Yes. This, this is why I dislike it as a roleplaying system, because it isn't one.

I'm supposed to get into my character's head and use what they know and can do to achieve their goals and interact with the world.

Thinking of things like "Well I should really remember that I am impulse and charge across the rain-slicked bridge towards the boss, because after I slip and put myself at a disadvantage and achieve a heroic scar for my indiscretion, I'll have the resources to destroy him."

You're right. It's a storytelling system, and I'm very much annoyed when my friends try to pitch it as a roleplaying game.

based user, thank you!

What the hell? Did two anons just have a reasonable conversation on Veeky Forums about FATE?

I'm curious to know whether anyone thinks Fate could work as a system for horror. I've done a little reading on the topic and the suggestions I've seen make sense (make consequences absorb less damage, make players succeed with a cost often, compel the fuck out of everyone) but I've never tried it myself. Do you guys think Fate can provide a creepy game where the atmosphere weighs heavily on the players, or does giving players so much agency in the story inherently make it less effective at that? And if the latter, is it viable to take away some (SOME!) of that agency in the name of an oppressive atmosphere?

>If a man with a polearm is fighting in a confined space, the 'confined space' aspect will affect him once, and then the tag is spent and he can't be affected by it again without the expenditure of resources.
This right here is one of my biggest gripes with Fate, and something I'd like to see changed in the future. There should be something like an Ongoing Effect Aspect which should have an actual, tangible, and CONTINUAL effect, not just being another notecard tossed down on the table and forgotten.

Also I hate the unnecessary codifying of basic concepts Core does.
No, it doesn't always fucking matter what kind of action this roll counts as, just let it be a success/failure and shove your pretentious terminology up your fucking ass. And no, I'm going to "just say the player succeeds/fails," I wouldn't be having them roll if it wasn't going to add something to the game but I'm also not going to bother with bullshit mental gymnastics to justify how it's one of your stupid actions.

If the group is generally on board with it, it would work absolutely, just fine. You might want to reduce the number of skill points and refresh points PCs start with to make them feel less capable.
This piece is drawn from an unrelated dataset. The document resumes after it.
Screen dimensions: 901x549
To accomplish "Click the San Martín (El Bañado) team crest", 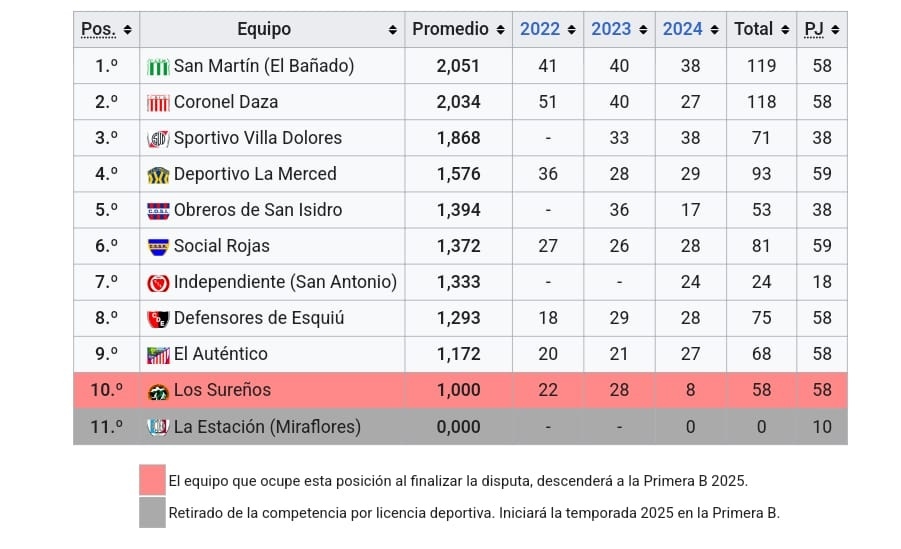I will click(x=158, y=67).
Fate Core REALLY assumes all the players 'get it' and are on the same page, though.

Yes, I did some kind of nightmare labyrinth once and it worked reasonably well.
Limited and hard to gain fate points, hard to heal consequences the atmosphere (and background music) getting ever darker, in the end stress didn't even regenerate.
There were quite a few scenes that the players really liked like timefuckery where they see themselves going down a corridor, bleeding walls, climbing a ringing bell tower in complete darkness while hunted by some faceless horrors.
Also playing in the dark with candles as stress boxes that you blow out can create some fine atmosphere.

I also use a lot of save and check type rolls that the system doesn't technically support as such.

Even the writers have said that Fate sucks at horror.

That's the advantage of the system, you can easily adapt it to fit horror scenarios better.